» TESTO CITATO:
::::

Leggere le classifiche di iTunes

Li fanno tutti. Basta seguire l’account di un musicista con un disco in uscita e li vedrete: gli screenshot delle classifiche di iTunes. Dalle popstar globali ai rapper di periferia, chiunque abbia qualcosa da venderti sul negozio musicale di Apple è ansioso di immortalare la posizione raggiunta dal suo prodotto. A volte non è nemmeno l’artista a dover premere ⌘+⇧+4: ci pensano i fan ed è sufficiente ritwittarli.

E che c’è di male, in fondo stanno celebrando un successo e ne forniscono le prove – chiare e in versione png. Perché non dovrebbero farlo? La risposta breve è: perché nessuno sa come funzioni la classifica di iTunes tranne iTunes.

Cercate una pagina in cui Apple spieghi la metodologia: non la troverete. C’è invece un sito non autorizzato che archivia le classifiche di iTunes, ma i suoi gestori, nella pagina delle FAQ, ammettono di non conoscere i criteri con cui vengono stilate. Per comodità, hanno scelto di pubblicare le top 100 nazionali come appaiono ogni sera alle 22.00, ricordando che gli update giornalieri – e nessuno sa quando e ogni quanto avvengano – non saranno inclusi.

Finora non è stata prodotta molta letteratura sulla classifica di iTunes, ma possiamo cercare indizi in quella (altrettanto segreta) delle applicazioni. Proprio la settimana scorsa un data scientist ha pubblicato i risultati di uno studio nato dall’osservazione dell’App Store per quasi un anno. Ha notato fenomeni curiosi.

Apple usa un algoritmo [che] è a tutti gli effetti una scatola nera. Non sappiamo come funzioni esattamente, ma molti sono giunti alla conclusione che il fattore dominante nel determinare il piazzamento in classifica è il numero di download in un breve periodo.

Qualcuno ha capito come trarne vantaggio e alcune aziende di marketing offrono servizi di boosting per fare salire il ranking delle applicazioni. Tutto sommato, non è molto diverso dall’usare la SEO per promuovere un sito o piazzare un hashtag sponsorizzato in cima ai trending topic. E per un’app, entrare in classifica è la migliore pubblicità (nonché l’unica che conti davvero, in un mercato saturo di iconcine intercambiabili).

::::

» COSE DA FARE:
1) Indica a che ora il sito non autorizzato pubblica le top 100 nazionali, secondo il testo sulle classifiche di iTunes.
2) Stabilisci se ciascuna affermazione concorda con il testo sulle classifiche di iTunes, rispondendo sì o no e citando le parole decisive: (a) Apple spiega la metodologia della classifica in una pagina apposita; (b) il data scientist ha osservato l'App Store per quasi un anno; (c) il sito non autorizzato include gli update giornalieri.

» MATERIALE RACCOLTO:
::::

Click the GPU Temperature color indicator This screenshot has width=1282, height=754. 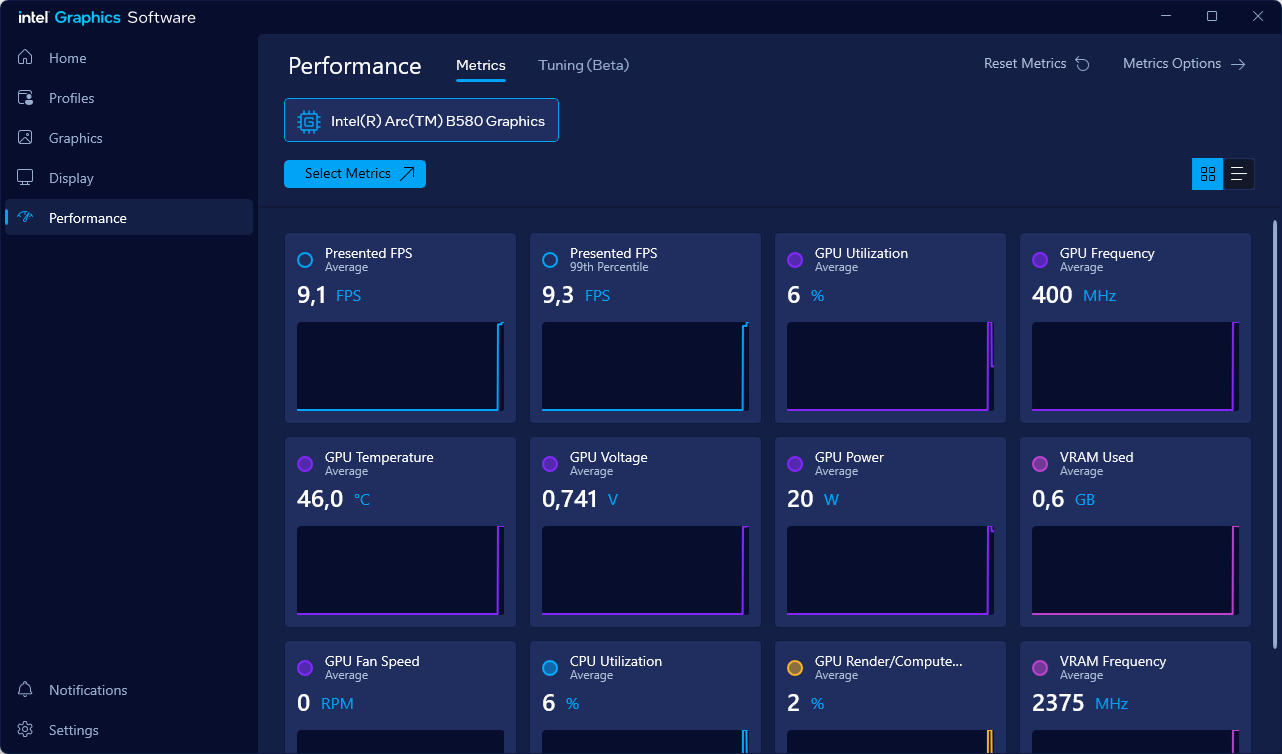click(x=305, y=464)
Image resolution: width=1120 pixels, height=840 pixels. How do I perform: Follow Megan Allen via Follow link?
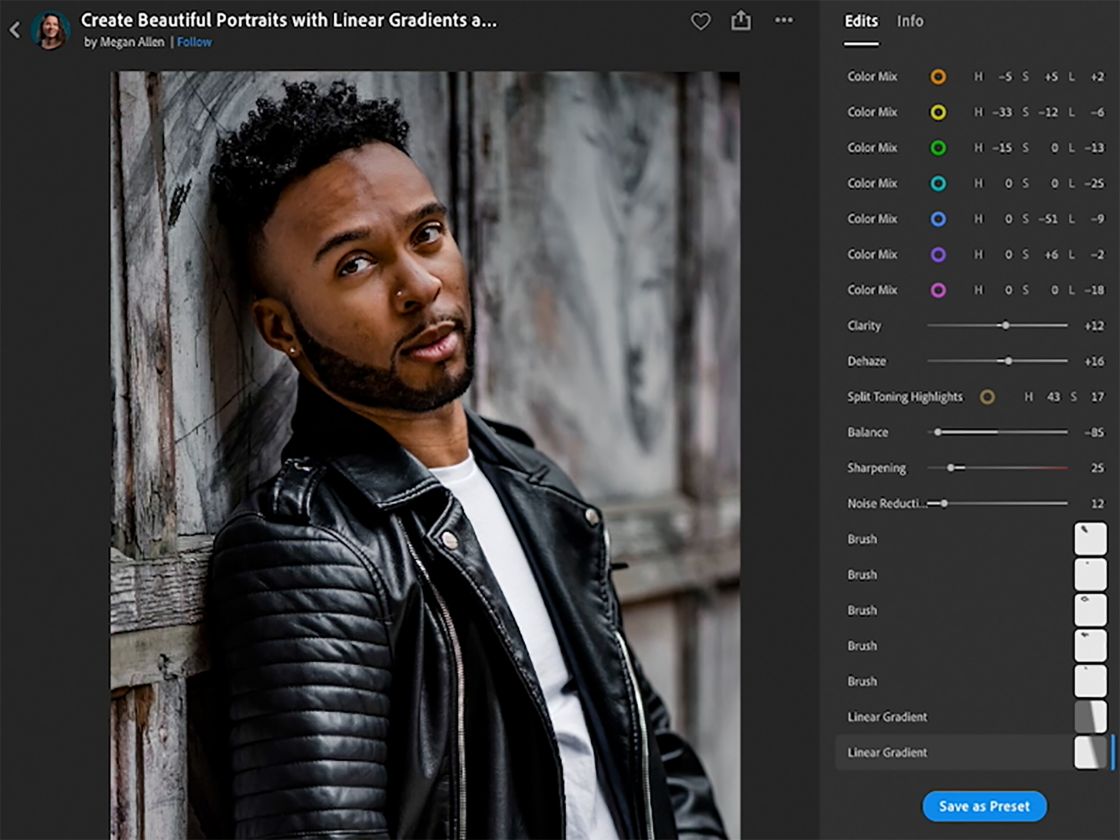pyautogui.click(x=195, y=42)
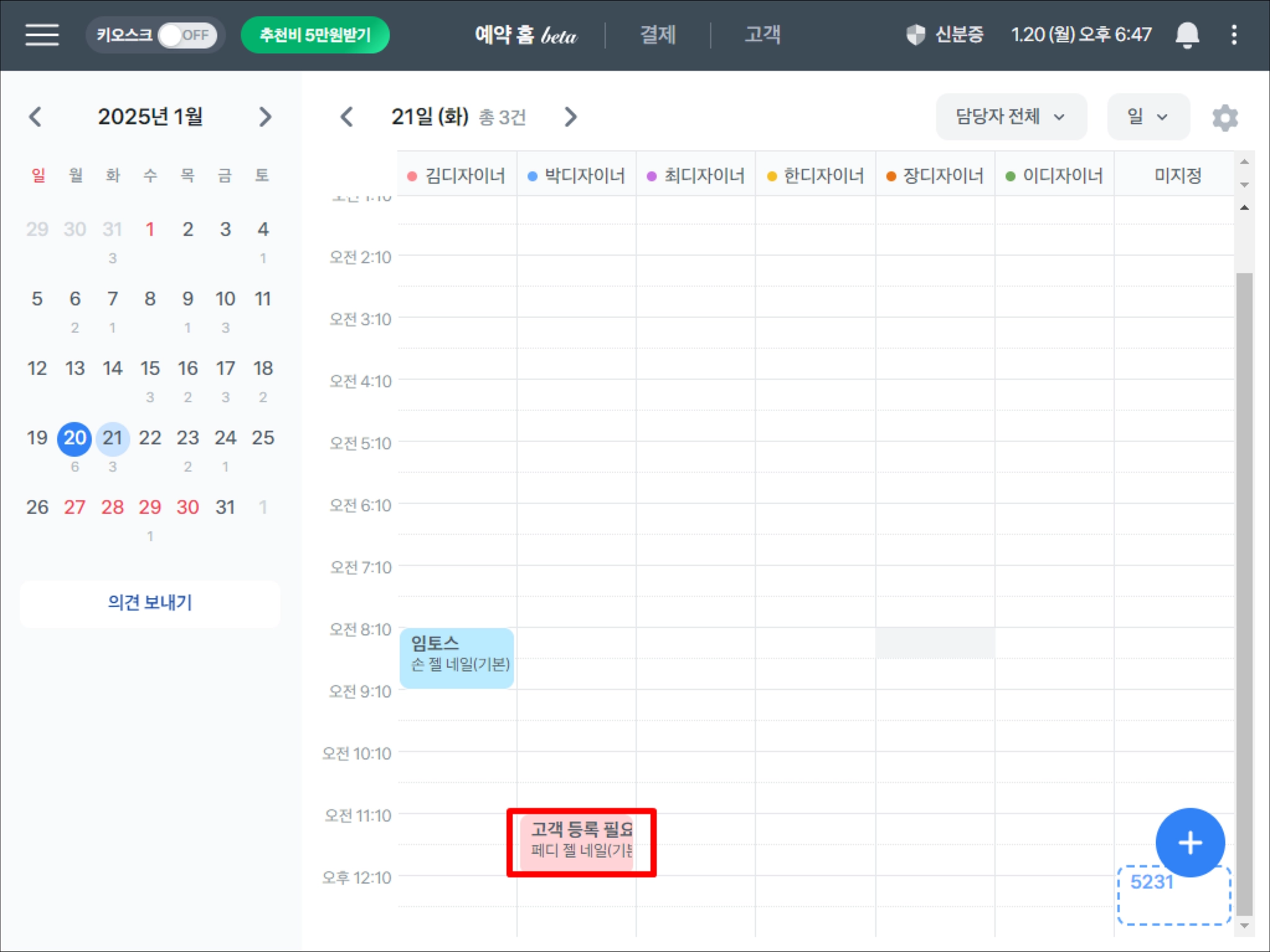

::::

» SOLUZIONI DEI COMPITI:
1) Alle 22.00 di ogni sera.

2)
(a) No: "Cercate una pagina in cui Apple spieghi la metodologia: non la troverete."
(b) Sì: "uno studio nato dall’osservazione dell’App Store per quasi un anno"
(c) No: "gli update giornalieri – e nessuno sa quando e ogni quanto avvengano – non saranno inclusi"